Las cosas que nunca decimos

Hay cosas que no se dicen porque uno no sabe cómo decirlas sin que raspen o hagan daño. Quizás se trate de una forma de ser un poco antigua típica de hombres reprimidos. Quizás se trate de una forma de respeto, un pacto silencioso entre el afecto y el pudor, otra manera de salvar lo nuestro. La última opción: un acto de cobardía. Sea lo que lo fuere, nos sucede con los amigos de siempre, con algún hermano, con gente a la que queremos y queremos tener cerca. Ellos no lo mencionan; nosotros pasamos de hacerlo. Los fantasmas existen, están por todas partes, dan miedo debajo de una sábana de indiferencia. Por eso nadie dice nada. Por si acaso.

También sucede con conductas que uno ve en los demás: decisiones incomprensibles, comportamientos de pareja… Se ven. Se cuestionan. Se apagan. Hasta mañana. Así durante meses, incluso años o toda una vida. Sugerirlo o comentarlo implica cuestionar al otro, colocarse en un posición de juicio, terminar con una pelea seguida de un silencio peor porque jode y hasta embruja.
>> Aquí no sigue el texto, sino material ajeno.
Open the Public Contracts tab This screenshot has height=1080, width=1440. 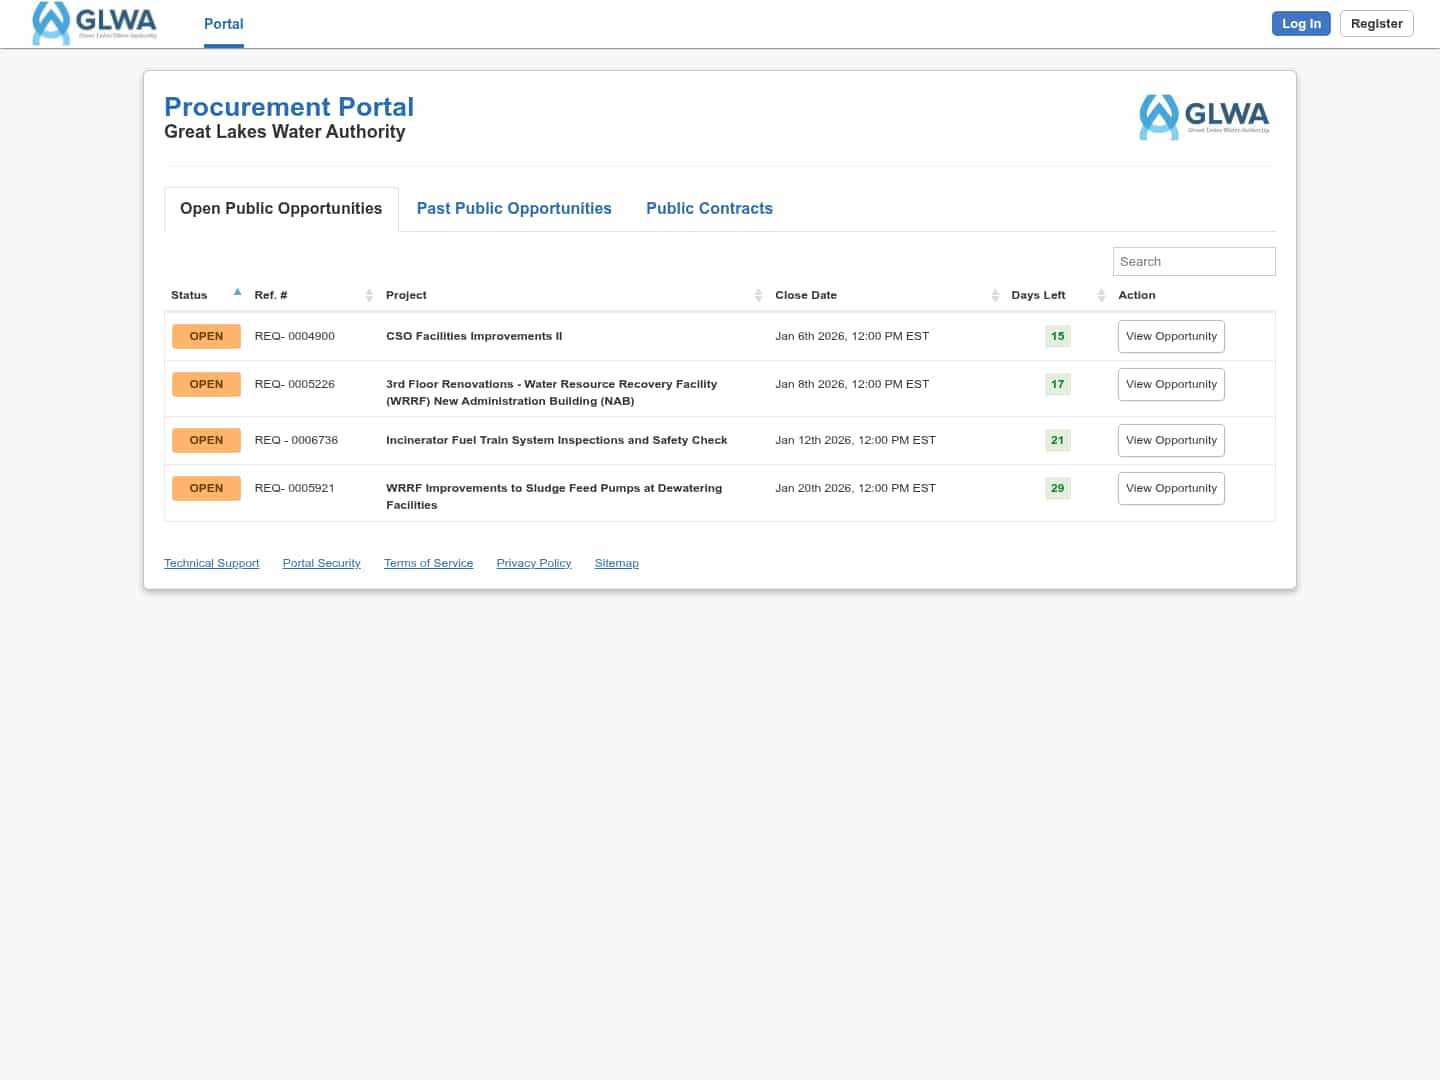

Resulta preferible tener un amigo equivocado o una familia a no tenerlos. O eso decimos.

Lo que separa a las cosas que nunca decimos del silencio puede resultar confusa. Pero hay un matiz, de la misma forma que se siente la tensión en el aire al entrar en un habitación donde se acaba de hablar de alguien que aparece de repente. Las palabras nunca pronunciadas esconden un propósito, señalan en una dirección, esperan su turno ahora o más tarde. Lo omitido conserva las amistades y el amor igual que se barniza un mueble viejo. Decirlo todo es un lujo. Así avanzamos mirando hacia otro lado, como quien no ve nada, y las noches siguen a los días y después las noches, con unas palabras o una frase atravesadas en mitad de la garganta.